Keith Lehwald, graduating this year from Dal with a combined honours degree in political science and French, was on the Halifax West High School team. He remembers practicing every week, answering shootouts, snappers and local knowledge questions, practising recall and buzzer reaction times. He loved it.
“Like any other extra curricular activity, you develop a camaraderie with your teammates,” he says. “You rely on them.”
Be quick on the buzzer
You also develop a good base of general knowledge that can be applied anywhere from Dal’s T-room pub quiz nights to the law degree Mr. Lehwald is starting here next year.
“It's really good to be able to have that kind of knowledge and recall it very quickly,” he says.
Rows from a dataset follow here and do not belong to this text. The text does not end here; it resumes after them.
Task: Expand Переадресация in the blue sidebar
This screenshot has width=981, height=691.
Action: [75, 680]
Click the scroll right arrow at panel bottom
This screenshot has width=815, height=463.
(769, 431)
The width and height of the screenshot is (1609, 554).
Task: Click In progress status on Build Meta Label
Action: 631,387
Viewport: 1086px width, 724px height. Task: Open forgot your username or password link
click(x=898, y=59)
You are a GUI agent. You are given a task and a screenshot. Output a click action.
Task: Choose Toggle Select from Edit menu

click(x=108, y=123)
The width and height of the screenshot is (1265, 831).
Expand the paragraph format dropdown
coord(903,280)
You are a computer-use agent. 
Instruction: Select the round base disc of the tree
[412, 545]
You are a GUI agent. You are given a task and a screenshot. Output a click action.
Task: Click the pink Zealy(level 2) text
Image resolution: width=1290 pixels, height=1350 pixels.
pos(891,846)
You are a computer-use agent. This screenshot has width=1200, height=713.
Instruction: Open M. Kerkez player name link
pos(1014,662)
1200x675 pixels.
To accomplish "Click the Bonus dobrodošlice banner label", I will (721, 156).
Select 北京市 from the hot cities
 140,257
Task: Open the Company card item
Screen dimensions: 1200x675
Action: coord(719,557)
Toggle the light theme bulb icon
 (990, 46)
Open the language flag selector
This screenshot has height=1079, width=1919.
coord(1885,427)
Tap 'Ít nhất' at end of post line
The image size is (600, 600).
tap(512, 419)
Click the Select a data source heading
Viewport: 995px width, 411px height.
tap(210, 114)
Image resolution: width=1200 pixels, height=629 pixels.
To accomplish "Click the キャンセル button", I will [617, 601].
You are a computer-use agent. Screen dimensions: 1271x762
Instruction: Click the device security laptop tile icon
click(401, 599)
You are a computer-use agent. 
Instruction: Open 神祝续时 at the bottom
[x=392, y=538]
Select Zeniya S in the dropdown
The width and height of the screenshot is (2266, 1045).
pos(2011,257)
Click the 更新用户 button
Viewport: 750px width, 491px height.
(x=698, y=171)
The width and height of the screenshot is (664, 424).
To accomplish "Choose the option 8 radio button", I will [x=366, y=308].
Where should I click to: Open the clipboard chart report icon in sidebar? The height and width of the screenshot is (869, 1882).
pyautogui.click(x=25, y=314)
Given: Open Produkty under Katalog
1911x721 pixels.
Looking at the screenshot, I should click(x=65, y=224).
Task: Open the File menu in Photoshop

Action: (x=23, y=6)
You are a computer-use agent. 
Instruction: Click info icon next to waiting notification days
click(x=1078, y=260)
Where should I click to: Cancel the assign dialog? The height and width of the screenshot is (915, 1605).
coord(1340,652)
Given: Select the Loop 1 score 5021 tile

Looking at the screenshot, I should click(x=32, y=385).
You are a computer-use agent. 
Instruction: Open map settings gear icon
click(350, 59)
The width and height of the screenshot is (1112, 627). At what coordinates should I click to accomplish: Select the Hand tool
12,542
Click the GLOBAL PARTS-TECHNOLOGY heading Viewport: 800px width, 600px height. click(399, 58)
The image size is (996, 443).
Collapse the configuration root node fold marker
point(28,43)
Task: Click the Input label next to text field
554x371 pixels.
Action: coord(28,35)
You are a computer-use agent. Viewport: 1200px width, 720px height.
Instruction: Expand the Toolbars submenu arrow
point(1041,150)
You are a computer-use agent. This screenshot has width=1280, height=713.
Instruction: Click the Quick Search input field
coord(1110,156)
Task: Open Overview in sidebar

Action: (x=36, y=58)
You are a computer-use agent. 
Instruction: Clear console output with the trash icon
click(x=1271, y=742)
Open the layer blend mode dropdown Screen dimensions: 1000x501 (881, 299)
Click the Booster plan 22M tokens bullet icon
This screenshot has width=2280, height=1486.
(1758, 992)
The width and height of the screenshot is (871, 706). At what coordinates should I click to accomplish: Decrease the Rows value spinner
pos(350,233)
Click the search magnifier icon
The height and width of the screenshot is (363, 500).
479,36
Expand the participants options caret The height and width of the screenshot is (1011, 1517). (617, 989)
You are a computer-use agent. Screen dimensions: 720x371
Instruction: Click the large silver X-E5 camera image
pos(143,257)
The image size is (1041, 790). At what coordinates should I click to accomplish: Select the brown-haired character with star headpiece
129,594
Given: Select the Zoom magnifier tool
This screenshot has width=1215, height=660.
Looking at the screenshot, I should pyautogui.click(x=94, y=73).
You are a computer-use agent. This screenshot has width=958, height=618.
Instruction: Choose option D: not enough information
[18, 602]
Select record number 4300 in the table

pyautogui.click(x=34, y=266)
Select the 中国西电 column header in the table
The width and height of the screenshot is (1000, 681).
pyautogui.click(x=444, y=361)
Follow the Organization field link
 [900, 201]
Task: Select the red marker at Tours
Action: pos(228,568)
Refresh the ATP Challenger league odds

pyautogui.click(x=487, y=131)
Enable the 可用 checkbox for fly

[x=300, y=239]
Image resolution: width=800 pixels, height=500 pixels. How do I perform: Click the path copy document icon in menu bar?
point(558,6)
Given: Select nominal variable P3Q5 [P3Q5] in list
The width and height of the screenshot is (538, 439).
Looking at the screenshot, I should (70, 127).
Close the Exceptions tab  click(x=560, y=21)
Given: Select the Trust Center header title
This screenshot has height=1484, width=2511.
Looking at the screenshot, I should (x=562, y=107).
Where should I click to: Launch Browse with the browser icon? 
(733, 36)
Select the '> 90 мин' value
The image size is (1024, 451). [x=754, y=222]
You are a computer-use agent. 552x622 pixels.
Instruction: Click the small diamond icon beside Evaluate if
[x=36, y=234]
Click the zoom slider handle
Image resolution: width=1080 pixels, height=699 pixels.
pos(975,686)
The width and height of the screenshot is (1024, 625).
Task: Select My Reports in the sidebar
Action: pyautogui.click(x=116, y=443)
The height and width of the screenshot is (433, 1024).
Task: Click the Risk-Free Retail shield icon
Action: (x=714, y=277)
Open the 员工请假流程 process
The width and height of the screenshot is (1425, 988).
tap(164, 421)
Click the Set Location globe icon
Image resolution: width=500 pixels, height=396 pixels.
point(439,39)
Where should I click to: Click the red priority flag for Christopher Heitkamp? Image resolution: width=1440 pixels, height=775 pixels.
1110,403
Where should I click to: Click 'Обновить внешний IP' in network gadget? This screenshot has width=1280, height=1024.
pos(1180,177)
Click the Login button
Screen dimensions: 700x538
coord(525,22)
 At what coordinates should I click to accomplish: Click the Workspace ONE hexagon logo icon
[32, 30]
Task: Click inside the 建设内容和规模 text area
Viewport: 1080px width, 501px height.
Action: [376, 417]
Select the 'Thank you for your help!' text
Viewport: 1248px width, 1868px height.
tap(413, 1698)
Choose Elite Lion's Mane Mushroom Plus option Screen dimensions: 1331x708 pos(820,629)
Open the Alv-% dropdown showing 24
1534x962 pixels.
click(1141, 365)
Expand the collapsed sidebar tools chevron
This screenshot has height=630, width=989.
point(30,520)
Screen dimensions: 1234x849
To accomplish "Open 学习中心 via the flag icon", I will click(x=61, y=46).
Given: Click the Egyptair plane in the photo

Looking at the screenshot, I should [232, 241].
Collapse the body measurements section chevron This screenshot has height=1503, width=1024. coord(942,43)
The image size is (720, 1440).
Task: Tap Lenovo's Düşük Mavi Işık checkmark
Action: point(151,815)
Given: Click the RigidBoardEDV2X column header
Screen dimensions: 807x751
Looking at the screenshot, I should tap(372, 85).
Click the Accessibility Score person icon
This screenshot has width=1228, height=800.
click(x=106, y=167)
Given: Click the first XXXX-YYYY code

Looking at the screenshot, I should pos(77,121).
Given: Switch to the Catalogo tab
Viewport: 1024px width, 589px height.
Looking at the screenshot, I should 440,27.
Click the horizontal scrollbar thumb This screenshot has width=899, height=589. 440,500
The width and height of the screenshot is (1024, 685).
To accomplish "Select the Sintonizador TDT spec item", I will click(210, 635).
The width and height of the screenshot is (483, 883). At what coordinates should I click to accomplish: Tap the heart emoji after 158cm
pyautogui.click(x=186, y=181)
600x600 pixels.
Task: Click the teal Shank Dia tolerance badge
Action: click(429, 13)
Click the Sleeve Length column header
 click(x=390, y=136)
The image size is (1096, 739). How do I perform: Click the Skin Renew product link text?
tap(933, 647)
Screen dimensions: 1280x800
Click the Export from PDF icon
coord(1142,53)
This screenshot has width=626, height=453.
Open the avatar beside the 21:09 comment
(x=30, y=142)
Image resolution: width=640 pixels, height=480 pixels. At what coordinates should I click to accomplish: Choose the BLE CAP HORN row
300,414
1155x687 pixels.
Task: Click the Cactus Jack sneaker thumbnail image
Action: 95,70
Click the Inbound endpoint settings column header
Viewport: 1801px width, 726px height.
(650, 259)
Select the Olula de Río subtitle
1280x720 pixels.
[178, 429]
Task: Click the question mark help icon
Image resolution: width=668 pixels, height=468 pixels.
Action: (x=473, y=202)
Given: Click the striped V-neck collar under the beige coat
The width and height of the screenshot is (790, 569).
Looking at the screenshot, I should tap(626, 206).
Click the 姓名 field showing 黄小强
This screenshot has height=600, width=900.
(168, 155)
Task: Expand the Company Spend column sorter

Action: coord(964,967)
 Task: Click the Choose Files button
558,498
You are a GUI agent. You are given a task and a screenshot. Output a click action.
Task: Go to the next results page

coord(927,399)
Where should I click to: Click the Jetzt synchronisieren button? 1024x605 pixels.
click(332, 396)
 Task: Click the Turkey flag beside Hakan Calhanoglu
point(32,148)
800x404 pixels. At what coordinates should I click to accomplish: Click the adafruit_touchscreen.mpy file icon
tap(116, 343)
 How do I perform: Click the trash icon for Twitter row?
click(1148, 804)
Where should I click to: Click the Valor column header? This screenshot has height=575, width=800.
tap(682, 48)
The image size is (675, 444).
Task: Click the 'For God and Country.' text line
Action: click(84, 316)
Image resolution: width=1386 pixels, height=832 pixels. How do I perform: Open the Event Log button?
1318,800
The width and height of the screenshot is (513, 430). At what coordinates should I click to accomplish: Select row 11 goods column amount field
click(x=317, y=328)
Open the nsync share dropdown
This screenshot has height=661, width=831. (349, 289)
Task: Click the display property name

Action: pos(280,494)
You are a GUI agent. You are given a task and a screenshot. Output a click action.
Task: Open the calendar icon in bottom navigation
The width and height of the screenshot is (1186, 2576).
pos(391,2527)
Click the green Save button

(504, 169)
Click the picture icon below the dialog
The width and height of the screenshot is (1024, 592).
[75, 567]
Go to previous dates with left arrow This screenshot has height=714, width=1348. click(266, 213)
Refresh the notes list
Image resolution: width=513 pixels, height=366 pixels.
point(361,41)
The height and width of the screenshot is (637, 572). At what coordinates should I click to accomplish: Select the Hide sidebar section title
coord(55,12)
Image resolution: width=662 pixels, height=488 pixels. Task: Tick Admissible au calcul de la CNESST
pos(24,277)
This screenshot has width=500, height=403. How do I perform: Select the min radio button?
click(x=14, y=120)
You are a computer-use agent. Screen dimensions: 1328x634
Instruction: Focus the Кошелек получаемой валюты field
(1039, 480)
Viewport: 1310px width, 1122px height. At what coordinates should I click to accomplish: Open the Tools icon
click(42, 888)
Mr. Budgey agrees. This competitive outlet teaches them research skills and team work. “That makes a big difference in how they’re going to go on to live their lives afterwards,” he says.
The mental quickness and broad-minded approach to learning appeals to recruiters like Ms. Somers. "Given how interdisciplinary and multidisciplinary a lot of the Dal programs are, it's a really good fit," she says.
The competition is open to the public and will be held in the Haley Intstitute on the Nova Scotia Agricultural College campus from 10am to 4pm, April 28 and 29.
And for the competitors this week-end, alumnus Mr. Lehward has some advice: "Don't be afraid to be quick on the buzzer. If you are not 100% sure, don't wait, because someone else will grab it, and if they guess correctly, they will get the point."